Parham has been participating in the Laugh Exercise and Play (LEAP) drop-in program before class at Lions Oval Public School since it began in May.
“It’s fun,” said the third-grader, her face flushed from running laps around the perimeter of the schoolyard with about 20 other students before an inclusive version of capture the flag.
“The game is one of my favourites that we’re doing,” she said, motioning to the field where junior and intermediate students were setting up the game.
The LEAP program, funded by an $800 equipment grant from the GoodLife Kids Foundation, is spearheaded by parent volunteer Lisa Odlozinski, whose four children attend Lions Oval.
“We’re trying to introduce them to a bunch of fitness activities,” she said.
“It’s a fun way to start the day.”
On Monday mornings, older students lead primary students through a warm-up, game and cool. On Wednesday mornings, they play themselves.
“Every week, we put together a game using some of the equipment,” Odlozinski said.

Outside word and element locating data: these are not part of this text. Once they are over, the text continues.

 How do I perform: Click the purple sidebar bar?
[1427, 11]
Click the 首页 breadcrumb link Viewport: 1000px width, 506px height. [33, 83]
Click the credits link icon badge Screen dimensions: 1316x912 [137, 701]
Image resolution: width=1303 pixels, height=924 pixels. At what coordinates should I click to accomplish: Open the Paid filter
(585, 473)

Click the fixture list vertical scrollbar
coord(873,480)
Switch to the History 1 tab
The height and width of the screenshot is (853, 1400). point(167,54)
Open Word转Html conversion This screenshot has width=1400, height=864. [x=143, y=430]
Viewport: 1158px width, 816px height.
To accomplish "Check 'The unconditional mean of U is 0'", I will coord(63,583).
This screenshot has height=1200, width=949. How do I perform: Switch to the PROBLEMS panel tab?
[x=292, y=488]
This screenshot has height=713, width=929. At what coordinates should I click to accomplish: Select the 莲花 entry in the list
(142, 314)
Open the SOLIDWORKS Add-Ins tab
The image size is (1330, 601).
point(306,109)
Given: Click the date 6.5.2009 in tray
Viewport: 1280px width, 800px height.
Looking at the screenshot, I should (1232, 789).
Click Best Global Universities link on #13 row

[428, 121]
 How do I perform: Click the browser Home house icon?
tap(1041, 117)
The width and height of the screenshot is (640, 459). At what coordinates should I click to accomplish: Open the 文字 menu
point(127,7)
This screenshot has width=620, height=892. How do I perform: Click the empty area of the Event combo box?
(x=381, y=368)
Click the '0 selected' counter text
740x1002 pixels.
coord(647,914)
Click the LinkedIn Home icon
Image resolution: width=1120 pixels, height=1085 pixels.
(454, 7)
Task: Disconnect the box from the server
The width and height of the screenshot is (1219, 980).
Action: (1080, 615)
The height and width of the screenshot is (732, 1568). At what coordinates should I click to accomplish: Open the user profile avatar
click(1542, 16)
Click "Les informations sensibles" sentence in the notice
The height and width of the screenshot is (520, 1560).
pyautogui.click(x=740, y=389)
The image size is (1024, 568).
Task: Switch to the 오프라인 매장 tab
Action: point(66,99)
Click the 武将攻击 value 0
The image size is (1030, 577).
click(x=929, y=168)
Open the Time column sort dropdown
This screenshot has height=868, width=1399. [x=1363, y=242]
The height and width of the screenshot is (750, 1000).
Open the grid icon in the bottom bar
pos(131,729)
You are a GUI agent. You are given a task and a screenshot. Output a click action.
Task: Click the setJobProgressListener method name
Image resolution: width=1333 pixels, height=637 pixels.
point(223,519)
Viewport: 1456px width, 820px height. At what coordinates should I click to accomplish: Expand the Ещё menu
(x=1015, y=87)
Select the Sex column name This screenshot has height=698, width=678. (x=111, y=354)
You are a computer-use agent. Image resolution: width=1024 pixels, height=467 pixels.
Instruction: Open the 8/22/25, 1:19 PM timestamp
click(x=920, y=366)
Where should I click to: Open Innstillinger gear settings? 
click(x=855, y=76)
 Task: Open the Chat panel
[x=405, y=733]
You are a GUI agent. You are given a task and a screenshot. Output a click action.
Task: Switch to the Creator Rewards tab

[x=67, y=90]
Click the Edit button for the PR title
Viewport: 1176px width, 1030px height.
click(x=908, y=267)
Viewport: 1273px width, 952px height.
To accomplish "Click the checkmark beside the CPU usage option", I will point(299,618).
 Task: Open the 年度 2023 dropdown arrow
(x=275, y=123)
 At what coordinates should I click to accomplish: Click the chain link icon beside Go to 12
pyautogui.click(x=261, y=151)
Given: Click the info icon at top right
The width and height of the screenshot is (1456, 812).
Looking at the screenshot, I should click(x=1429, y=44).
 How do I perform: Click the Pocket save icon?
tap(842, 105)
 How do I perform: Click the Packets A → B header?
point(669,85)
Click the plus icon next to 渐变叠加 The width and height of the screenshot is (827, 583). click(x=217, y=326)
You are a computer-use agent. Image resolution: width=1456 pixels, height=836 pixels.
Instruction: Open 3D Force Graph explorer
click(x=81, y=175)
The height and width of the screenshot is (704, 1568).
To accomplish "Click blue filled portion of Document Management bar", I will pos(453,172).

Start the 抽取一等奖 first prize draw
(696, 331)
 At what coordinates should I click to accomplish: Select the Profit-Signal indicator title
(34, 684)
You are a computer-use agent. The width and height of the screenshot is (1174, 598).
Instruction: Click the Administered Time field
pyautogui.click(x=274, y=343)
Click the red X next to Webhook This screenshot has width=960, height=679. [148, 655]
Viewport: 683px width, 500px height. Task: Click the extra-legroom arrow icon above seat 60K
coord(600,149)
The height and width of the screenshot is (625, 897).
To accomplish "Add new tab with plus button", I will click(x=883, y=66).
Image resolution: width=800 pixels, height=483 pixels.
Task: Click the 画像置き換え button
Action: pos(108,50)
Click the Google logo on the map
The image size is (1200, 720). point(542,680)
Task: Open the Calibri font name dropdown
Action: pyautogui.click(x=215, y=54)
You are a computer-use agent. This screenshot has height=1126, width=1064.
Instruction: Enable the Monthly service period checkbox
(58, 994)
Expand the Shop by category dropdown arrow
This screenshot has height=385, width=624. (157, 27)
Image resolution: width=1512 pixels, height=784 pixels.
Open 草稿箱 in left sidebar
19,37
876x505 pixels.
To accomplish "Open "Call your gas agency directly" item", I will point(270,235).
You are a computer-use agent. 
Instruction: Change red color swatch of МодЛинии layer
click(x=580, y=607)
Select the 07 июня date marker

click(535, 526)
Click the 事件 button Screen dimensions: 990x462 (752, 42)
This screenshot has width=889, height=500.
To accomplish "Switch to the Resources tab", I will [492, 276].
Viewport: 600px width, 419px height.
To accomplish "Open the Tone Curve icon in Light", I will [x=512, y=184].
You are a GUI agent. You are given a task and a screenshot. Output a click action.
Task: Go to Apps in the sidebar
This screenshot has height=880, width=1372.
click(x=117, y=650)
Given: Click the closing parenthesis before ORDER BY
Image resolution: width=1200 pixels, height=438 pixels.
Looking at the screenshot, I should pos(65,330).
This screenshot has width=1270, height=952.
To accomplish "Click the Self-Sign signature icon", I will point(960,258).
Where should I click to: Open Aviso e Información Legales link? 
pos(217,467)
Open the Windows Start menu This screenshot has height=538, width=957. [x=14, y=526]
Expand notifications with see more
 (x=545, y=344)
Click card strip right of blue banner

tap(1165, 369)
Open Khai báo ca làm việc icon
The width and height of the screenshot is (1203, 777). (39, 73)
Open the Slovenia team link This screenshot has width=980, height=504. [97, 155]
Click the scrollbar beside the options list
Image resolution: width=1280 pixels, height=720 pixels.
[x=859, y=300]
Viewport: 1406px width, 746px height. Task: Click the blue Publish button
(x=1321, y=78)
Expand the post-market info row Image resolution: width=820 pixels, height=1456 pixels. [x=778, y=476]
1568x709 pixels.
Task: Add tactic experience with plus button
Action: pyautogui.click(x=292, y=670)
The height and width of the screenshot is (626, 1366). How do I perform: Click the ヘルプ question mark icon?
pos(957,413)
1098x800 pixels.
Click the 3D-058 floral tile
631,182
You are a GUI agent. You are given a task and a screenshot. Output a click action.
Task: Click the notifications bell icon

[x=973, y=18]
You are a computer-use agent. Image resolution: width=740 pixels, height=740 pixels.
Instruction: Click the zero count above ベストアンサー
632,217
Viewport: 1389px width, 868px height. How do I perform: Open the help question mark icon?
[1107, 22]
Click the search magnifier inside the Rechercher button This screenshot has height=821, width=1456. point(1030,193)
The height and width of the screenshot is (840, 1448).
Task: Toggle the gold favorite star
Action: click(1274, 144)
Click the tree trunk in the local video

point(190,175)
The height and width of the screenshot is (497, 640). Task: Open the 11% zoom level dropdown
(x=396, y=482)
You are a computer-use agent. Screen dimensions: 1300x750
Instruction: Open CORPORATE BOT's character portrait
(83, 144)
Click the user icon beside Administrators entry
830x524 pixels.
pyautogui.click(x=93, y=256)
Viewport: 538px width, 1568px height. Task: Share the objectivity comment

In addition to capture the flag, the students have played scoop-ball lacrosse, created an exercise circuit with skipping and Frisbee toss and even dabbled in taekwondo. One of the teachers at Lions Oval is a certified instructor.
LEAP complements a morning breakfast program already in place, said principal Darryl Halliday, getting students off on the the right foot, quite literally.
“We want to make sure that they get that activity every day,” said Odlozinski, who hopes the program helps students integrate exercise into their daily routines.
“These are games that they can play at recess,” she said, or with family and friends outside of school.
LEAP is for everyone, said Grade 1 teacher Susan David, who comes out to help Odlozinski and play with the kids on a regular basis.
The “nice thing” is children of all abilities are welcomed and encouraged, she continued, adding they often end up socializing outside of their normal groups of friends and making new ones.
“It’s been neat to see the progression of some of the kids,” said Odlozinski, who is impressed to see so many increasing their strength and endurance.
“It’s healthy for you,” Parham said of participating in the LEAP program.